Comparing Prediction Accuracies of Cancer Survival Using Machine Learning Techniques and Statistical Methods in Combination with Data Reduction Methods
Abstract
This comparative study of five-year survival prediction for breast, lung, colon, and leukemia cancers using a large SEER dataset along with 10-fold cross-validation provided us with an insight into the relative prediction ability of different machine learning and data reduction methods. Lasso regression and the Boruta algorithm were used for variables selection, and Principal Component Analysis (PCA) was used for dimensionality reduction. We used one statistical method Logistic regression (LR) and several machine learning methods including Decision Tree (DT), Random Forest (RF), Support Vector Machine (SVM), Linear Discriminant Analysis (LDA), K Nearest Neighbor (KNN), Artificial Neural Network (ANN), and Naïve Bayes Classifier (NB). For breast cancer, we found LDA, RF, and LR were the best models for five-year survival prediction based on the accuracy, sensitivity, specificity, and area under the curve (AUC) using data reduction method from Z score normalization and the Boruta algorithm.

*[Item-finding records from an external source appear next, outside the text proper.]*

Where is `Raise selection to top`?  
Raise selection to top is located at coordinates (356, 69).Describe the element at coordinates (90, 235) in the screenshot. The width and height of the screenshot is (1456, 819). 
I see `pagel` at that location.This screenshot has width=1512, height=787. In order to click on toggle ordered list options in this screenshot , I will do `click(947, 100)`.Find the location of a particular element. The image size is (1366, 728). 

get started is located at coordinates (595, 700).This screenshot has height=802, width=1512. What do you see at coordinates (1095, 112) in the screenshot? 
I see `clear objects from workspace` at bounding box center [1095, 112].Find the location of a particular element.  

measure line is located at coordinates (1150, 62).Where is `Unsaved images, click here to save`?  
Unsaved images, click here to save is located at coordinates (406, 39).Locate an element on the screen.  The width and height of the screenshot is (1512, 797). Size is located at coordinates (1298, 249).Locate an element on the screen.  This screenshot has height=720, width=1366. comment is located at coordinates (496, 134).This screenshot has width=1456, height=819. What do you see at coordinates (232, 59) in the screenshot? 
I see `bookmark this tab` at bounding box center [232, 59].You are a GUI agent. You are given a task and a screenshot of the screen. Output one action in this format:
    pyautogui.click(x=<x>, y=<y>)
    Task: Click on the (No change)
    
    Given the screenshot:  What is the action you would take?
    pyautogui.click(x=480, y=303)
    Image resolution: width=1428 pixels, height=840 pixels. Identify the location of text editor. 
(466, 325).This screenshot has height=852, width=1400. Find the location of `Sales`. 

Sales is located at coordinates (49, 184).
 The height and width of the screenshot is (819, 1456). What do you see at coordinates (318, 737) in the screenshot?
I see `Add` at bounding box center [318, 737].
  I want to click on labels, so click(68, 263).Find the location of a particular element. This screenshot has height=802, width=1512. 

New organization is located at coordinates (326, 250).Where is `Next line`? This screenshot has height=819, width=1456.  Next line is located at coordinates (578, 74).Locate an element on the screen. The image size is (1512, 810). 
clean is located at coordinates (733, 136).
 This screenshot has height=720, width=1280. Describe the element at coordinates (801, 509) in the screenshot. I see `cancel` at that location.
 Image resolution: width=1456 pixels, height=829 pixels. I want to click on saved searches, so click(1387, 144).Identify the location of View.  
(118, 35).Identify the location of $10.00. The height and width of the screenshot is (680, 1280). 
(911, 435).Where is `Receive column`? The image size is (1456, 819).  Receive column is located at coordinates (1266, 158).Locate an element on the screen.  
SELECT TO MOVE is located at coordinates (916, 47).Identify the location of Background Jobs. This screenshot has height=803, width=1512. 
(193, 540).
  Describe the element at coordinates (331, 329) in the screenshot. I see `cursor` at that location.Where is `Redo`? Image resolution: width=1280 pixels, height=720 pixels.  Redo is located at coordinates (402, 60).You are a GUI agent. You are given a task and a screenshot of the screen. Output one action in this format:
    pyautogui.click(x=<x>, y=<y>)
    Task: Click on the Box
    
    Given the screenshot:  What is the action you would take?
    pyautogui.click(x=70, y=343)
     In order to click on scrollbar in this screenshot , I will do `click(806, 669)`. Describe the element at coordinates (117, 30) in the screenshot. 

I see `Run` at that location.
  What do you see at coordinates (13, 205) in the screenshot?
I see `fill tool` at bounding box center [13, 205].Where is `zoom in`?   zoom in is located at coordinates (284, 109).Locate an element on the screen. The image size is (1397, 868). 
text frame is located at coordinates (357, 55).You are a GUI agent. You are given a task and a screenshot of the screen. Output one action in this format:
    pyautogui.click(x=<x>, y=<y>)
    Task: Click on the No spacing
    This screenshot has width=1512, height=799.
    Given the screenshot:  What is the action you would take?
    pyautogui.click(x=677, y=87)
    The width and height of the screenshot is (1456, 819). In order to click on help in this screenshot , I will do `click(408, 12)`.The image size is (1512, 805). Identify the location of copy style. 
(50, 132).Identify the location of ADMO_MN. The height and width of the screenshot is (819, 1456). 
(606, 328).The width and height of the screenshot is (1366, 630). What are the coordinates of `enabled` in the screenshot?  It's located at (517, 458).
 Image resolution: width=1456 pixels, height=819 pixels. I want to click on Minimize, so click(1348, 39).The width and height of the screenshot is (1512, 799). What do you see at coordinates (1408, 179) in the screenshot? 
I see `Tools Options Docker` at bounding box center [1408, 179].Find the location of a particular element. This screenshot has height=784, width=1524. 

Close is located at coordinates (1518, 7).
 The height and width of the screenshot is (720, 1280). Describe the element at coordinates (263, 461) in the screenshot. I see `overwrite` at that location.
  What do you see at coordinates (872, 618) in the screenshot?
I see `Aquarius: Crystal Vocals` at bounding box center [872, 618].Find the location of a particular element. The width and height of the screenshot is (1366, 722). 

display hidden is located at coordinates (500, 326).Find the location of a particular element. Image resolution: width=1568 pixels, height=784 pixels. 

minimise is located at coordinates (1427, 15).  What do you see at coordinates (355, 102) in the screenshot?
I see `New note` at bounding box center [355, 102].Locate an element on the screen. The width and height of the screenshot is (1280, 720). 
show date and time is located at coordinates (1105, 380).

The results for lung cancer indicated the SVM linear, RF, and ANN were the best survival prediction models using data reduction methods from the Z score and max min normalization. The results for colon cancer indicated, ANN, and RF were the best prediction models using the Boruta algorithm and Z score method. The results for leukemia showed ANN, and the RF were the best survival prediction models using the Boruta algorithm and data reduction technique from the Z score. Overall, ANN, RF, and LR were the best prediction models for all cancers using variables selection by the Boruta algorithm.